Python最快的n针到n草堆替换

时间:2015-05-08 15:21:03

标签: python string algorithm search replace

所以这就是我需要做的事情。

愚蠢的版本:

在列表A中,用列表B的下划线版本替换列表B中每个出现的子字符串。

我有一个名为Folder()的类来保存数据。

class Folder():
    dataset= [('question sentence', 'multiple word answer'),... n times]

    list_of_answers=['answer','multiple_word_answer',... n times]
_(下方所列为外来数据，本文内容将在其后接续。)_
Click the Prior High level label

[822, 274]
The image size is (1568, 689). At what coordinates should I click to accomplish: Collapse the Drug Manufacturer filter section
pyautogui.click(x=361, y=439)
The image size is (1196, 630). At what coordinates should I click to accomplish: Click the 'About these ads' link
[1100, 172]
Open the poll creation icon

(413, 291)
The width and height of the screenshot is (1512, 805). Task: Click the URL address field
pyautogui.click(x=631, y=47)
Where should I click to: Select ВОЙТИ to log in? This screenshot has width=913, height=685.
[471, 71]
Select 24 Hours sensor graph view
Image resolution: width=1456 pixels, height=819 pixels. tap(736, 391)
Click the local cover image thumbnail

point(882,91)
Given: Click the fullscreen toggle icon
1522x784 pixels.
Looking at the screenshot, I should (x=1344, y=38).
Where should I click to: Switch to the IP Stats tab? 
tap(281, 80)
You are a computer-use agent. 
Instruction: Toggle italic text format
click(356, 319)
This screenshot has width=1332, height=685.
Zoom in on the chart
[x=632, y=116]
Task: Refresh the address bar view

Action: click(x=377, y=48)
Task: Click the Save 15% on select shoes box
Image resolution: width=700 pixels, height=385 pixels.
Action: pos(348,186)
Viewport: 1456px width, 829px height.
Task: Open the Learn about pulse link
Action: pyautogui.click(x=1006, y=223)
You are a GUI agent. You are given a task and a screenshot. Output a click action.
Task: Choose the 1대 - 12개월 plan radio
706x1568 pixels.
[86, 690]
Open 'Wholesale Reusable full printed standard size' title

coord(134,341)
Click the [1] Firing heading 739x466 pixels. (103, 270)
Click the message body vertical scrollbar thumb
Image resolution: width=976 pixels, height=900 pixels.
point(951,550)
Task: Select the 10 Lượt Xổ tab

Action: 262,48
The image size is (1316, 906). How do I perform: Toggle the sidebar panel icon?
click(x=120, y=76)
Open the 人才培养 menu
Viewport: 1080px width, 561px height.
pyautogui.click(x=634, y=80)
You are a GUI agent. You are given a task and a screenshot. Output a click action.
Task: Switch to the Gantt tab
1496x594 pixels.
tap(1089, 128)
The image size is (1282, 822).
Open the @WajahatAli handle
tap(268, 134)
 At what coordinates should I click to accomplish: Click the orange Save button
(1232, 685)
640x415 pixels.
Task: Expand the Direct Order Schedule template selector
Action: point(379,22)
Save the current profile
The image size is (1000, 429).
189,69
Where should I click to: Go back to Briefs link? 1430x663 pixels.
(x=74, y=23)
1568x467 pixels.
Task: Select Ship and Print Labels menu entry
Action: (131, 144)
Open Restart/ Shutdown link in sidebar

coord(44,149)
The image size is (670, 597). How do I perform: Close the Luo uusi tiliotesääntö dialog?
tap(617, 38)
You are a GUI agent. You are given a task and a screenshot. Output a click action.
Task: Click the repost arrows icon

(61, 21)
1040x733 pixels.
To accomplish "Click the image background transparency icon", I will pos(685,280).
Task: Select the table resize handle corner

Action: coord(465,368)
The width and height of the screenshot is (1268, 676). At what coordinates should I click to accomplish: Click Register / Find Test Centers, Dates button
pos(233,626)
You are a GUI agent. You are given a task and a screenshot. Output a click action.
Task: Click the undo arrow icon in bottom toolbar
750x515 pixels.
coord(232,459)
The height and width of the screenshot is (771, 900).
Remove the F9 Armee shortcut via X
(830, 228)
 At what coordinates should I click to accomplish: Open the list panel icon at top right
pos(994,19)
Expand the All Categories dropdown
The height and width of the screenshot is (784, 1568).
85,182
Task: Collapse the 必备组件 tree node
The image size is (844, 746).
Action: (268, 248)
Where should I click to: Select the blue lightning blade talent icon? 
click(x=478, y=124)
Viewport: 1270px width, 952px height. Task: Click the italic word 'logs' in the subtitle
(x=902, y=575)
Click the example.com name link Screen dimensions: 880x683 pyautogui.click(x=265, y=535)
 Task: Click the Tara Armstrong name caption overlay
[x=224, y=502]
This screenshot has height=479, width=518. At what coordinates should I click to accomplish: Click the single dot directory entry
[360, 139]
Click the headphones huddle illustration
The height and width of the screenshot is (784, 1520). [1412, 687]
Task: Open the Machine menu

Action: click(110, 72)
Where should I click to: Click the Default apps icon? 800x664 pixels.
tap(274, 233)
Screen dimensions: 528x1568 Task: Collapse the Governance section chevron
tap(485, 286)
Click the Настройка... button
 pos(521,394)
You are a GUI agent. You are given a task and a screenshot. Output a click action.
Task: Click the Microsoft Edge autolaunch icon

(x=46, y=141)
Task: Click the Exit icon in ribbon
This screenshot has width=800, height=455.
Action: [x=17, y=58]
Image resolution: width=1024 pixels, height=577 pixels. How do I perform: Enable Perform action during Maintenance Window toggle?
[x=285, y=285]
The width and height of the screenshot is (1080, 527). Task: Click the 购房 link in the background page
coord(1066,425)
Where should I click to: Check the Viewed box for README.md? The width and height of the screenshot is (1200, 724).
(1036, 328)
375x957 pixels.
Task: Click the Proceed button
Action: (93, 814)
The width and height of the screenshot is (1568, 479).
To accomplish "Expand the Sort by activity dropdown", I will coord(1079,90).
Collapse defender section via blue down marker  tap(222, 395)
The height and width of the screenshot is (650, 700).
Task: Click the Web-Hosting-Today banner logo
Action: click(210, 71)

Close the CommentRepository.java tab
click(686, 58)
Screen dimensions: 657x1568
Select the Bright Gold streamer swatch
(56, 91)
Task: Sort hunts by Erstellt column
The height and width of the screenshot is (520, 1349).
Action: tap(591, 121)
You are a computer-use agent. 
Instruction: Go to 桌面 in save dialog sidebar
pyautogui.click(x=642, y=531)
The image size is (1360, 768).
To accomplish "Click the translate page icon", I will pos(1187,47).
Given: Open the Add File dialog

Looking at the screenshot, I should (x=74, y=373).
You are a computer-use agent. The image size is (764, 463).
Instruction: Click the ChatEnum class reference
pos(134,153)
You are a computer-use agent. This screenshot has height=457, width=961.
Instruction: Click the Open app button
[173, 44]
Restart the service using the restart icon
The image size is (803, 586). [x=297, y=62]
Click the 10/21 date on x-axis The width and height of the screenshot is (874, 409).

def insert_answers(folder):

    temp_dataset=[]
    for q,a in folder.dataset:
        for answer in folder.list_of_answers:
            #If answer is more than one word
            if len(answer.split())>1:
                answer_split=answer.split('(')
                #Only use the first part of split and strip it of whitespaces
                answer_split=answer_split[0].strip()
                answer_=answer.replace(' ','_')
                q=q.replace(answer_split,answer_)
        temp_dataset.append([q,a])

    folder.dataset=temp_dataset

正如你所看到的那样,这是非常缓慢的,因为我有大约43.5万个问题句子 和list_of_answers中的几千个答案

我需要q,一对保持在一起。

我将对大约144个处理内核进行多处理以使其更快,但我想找到更快的算法。

示例输入:

questions=['pablo picasso painted guernica and random occurence of andy warhol so the question makes sense','andy warhol was born on ...']
list_of_answers=['pablo picasso','andy warhol (something)']

输出:

questions=['pablo_picasso painted guernica and random occurence of andy_warhol_(something) so the question makes sense','andy_warhol_(something) was born on ...']

1 个答案:

答案 0 :(得分:1)

这是使用正则表达式的直接实现。它解决了您的示例测试用例,但我不确定它对您的大型实际数据有多高效。还没有处理重叠匹配(但是),但你还没有说明如何处理这些匹配。

测试用例:

questions=['pablo picasso painted guernica and random occurence of andy warhol so the question makes sense','andy warhol was born on ...']
list_of_answers=['pablo picasso','andy warhol']
desired = ['pablo_picasso painted guernica and random occurence of andy_warhol so the question makes sense','andy_warhol was born on ...']

解决方案:

import re
finder = r'\b(' + '|'.join(list_of_answers) + r')\b'
def underscorer(match):
    return match.group().replace(' ', '_')
output = [re.sub(finder, underscorer, question) for question in questions]

测试:

>>> output == desired
True